ORDERED that the order is affirmed, with costs.
In March 2022, the plaintiff commenced this action against the defendant, asserting two causes of action to recover damages for breach of contract, predicated upon the defendant's default in the repayment of two student loans. In April 2022, the defendant interposed an answer, and in May 2023, the plaintiff moved for summary judgment on the complaint. In support of the motion, the plaintiff submitted, among other things, an affidavit of Christopher J. Mulvihill, the plaintiff's director of loan recovery and collections, and documents annexed thereto. The defendant opposed the motion. In an order dated October 23, 2023, the Supreme Court granted the plaintiff's motion. The defendant appeals.
Contrary to the defendant's contention, the plaintiff's motion should not have been denied on the ground that it was premature. “A grant of summary judgment is not premature merely because discovery has not been completed” (Sterling Natl. Bank v. Alan B. Brill, P.C., 186 A.D.3d 515, 518, 129 N.Y.S.3d 151 [brackets and internal quotation marks omitted]; see Lamore v. Panapoulos, 121 A.D.3d 863, 864, 994 N.Y.S.2d 640). “ ‘In order for a motion for summary judgment to be denied as premature, the opposing party must provide an evidentiary basis to suggest that discovery might lead to relevant evidence or that the facts essential to justify opposition to the motion were in the exclusive knowledge and control of the moving party’ ” (Sterling Natl. Bank v. Alan B. Brill, P.C., 186 A.D.3d at 518, 129 N.Y.S.3d 151, quoting Mogul v. Baptiste, 161 A.D.3d 847, 848, 76 N.Y.S.3d 210; see JRC Beverage, Inc. v. K.P. Global, Inc., 223 A.D.3d 53, 68, 203 N.Y.S.3d 635).

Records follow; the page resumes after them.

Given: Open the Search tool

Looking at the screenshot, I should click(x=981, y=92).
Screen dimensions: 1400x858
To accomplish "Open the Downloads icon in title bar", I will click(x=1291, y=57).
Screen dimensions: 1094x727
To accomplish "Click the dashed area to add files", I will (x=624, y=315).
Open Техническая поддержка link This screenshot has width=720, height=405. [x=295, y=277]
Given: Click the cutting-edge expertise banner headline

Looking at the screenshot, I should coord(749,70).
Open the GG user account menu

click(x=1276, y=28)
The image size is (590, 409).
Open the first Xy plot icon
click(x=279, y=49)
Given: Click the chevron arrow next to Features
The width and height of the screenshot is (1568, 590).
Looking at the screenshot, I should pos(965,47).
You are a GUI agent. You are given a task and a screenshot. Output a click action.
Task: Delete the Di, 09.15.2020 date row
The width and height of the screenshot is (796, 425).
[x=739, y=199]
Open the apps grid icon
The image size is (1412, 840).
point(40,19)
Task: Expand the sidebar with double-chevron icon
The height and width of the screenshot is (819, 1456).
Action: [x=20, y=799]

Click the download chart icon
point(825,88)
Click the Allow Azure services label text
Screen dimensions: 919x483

Here, the proffered need of the defendant to conduct discovery did not warrant denial of the plaintiff's motion, as “[t]he mere hope or speculation that evidence sufficient to defeat a motion for summary judgment may be uncovered during the discovery process is insufficient to deny the motion” (Keller–Wala v. Coello, 224 A.D.3d 892, 894, 206 N.Y.S.3d 347 [internal quotation marks omitted]; see JRC Beverage, Inc. v. K.P. Global, Inc., 223 A.D.3d at 68, 203 N.Y.S.3d 635; Merritt Constr., Inc. v. Town of Kent, 164 A.D.3d 490, 492, 83 N.Y.S.3d 251).
Further, contrary to the defendant's contention, Mulvihill laid a proper foundation for the admission of the documents that were annexed to his affidavit as business records, including records of the plaintiff's loan servicers and debt collectors, which he stated were relied upon by the plaintiff and incorporated into its own business records, subject to extensive quality control procedures that were part of the plaintiff's regular course of business and with which Mulvihill was personally familiar (see CPLR 4518[a]; U.S. Bank N.A. v. Haber, 230 A.D.3d 530, 533, 216 N.Y.S.3d 257; Deutsche Bank Natl. Trust Co. v. Szabo, 217 A.D.3d 837, 838, 191 N.Y.S.3d 472).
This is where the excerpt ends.